I've just came across this post and TBH I hope you're not talking about me! I've read a few pages and got to this post, which I think is directed to me.

I know DF may be wrong in terms of who the OP is directed at, as I know a certain individual that was asking the same question a while back, but I knew where LP sat from the start, lol.

I started professionally last year, after years of learning and asking questions, then getting made redundant @ BAE, then making the step, working for a trader pretty much full time for a time before doing any clients cars.

My first correction experiences were flatting back paintwork I'd done for my own car and friends way back and machining back up....


----------



## georgey2011 (Oct 24, 2011)

There are a lot of naive people out there who claim to know all the ins and outs of detailing yet dont know their **** from their elbow. Ive done about 7 cars to date was a newbie a year ago and never had one dissapointed customer and never ****ed up someones car either. I wouldnt class myself as experienced either but i know my stages, what each product is and does, pads and all the rest of it, if i didnt i wouldnt go near other peoples cars.. but with everything in life there is always some numpty out there ready to ruin it for the rest of us !


----------



## Mirror Finish Details (Aug 21, 2008)

As I say competition. 
That was a big part of my Economics Degree.

I have worked for IBM, Compaq and Dell in my life and we fought like cat and dog over tenders for public sector. In the end Dell won, the cheaper company with better service won.

That was a past life.

I have my pricing that even though I have put my prices up by 20% I am still winning good business. I will play the weekend warrior at his game and use the old sales technique and close. I win some and even get the revenue up.

Detailing is all about passion, sales skill, pricing and closing the customer down.

No use moaning about it, competition is everywhere, we live in a compatative world and no way could detailing prices be fixed. Just get on with it and learn from the jobs you loose.

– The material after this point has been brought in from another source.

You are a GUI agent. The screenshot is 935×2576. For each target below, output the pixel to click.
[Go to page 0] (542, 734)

As an ex Sales Director for Dell Computers I should be selling my sales skills!!!???


----------



## tom-225 (Aug 30, 2009)

Mirror Finish Details said:


> As I say competition.
> That was a big part of my Economics Degree.
> 
> I have worked for IBM, Compaq and Dell in my life and we fought like cat and dog over tenders for public sector. In the end Dell won, the cheaper company with better service won.
> ...


I agree with you there buddy i have no problem with competition, infact with detailing i find it can actually help get the ideas of detailing out there.

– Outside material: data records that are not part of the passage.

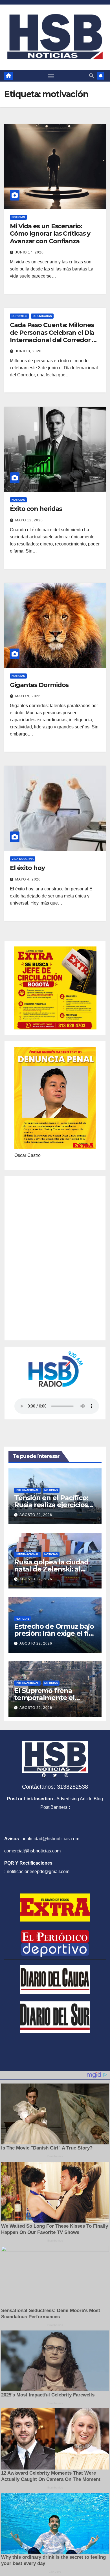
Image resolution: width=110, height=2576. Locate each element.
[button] (91, 75)
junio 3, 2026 (28, 351)
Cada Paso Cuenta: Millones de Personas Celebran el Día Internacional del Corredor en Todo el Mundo (55, 336)
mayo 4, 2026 (28, 879)
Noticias (18, 217)
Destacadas (42, 315)
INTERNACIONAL (27, 1490)
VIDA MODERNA (23, 858)
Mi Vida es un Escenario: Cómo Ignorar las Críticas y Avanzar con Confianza (50, 233)
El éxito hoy (27, 868)
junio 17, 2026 (29, 252)
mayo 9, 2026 (28, 696)
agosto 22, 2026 (35, 1515)
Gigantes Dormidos (39, 685)
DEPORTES (19, 315)
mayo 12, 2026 (29, 520)
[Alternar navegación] (51, 76)
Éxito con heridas (36, 509)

My only problem is absolute cowboys who havent got a clue what they are doing.


----------



## Defined Reflections (Jun 4, 2009)

Deeper Detail said:


> I've just came across this post and TBH I hope you're not talking about me! I've read a few pages and got to this post, which I think is directed to me.
> 
> I know DF may be wrong in terms of who the OP is directed at, as I know a certain individual that was asking the same question a while back, but I knew where LP sat from the start, lol.
> 
> ...


No its not you!


----------



## Deeper Detail (Oct 31, 2010)

Defined Reflections said:


> No its not you!


Thanks for the info mate and the pm's I've received off you and Russ, I was getting paranoid last night :thumb:


----------



## Mirror Finish Details (Aug 21, 2008)

I was sent a book by my detailing friend in the US Renny Doyle; the guy who detailed Air Force One. The book is an inspiration, not a detailing book but how to run a detailing business. It has changed my outlook. Hence why I put my prices up. 

But.....i will still attack the weekend warrior as it's a war out there. Example, a potential customer rang me and said XX company quoted £210 for a correction, told him to go for it as I will not compete. He asked me why I said I would only do an enhancement for £210. Talked to him, asked loads of open ended questions, the guy XX could only do it a weekend was doing it part time. I sold him my service, added an extra £100 to the deal and closed him as I had my diary to hand I could tie him down and take a deposit. Bish bash I make £310 for the day and a £100 deposit sat in the bank.

His servive was a quick tickle with a finishing polish and did not guarantee to remove swirl marks. I can easily de swirl an Accord in a day but not the deeper scratches. The XX company did not even know about the possible scratches. he may be prepared to pay me an extra day for the deeper scratches if need be. So looking at possibly more wonga.

Detailing is passion, you must have petrol as blood, being a sales person first a detailer second and be able to sell your skills and company and beat the competition. If you can't do that and moan about the weekend warriors/competition then I would just pack up.

To conclude sales ability is paramount, plus I offered this guy a receipt and he could pay by card. The other guy wanted cash.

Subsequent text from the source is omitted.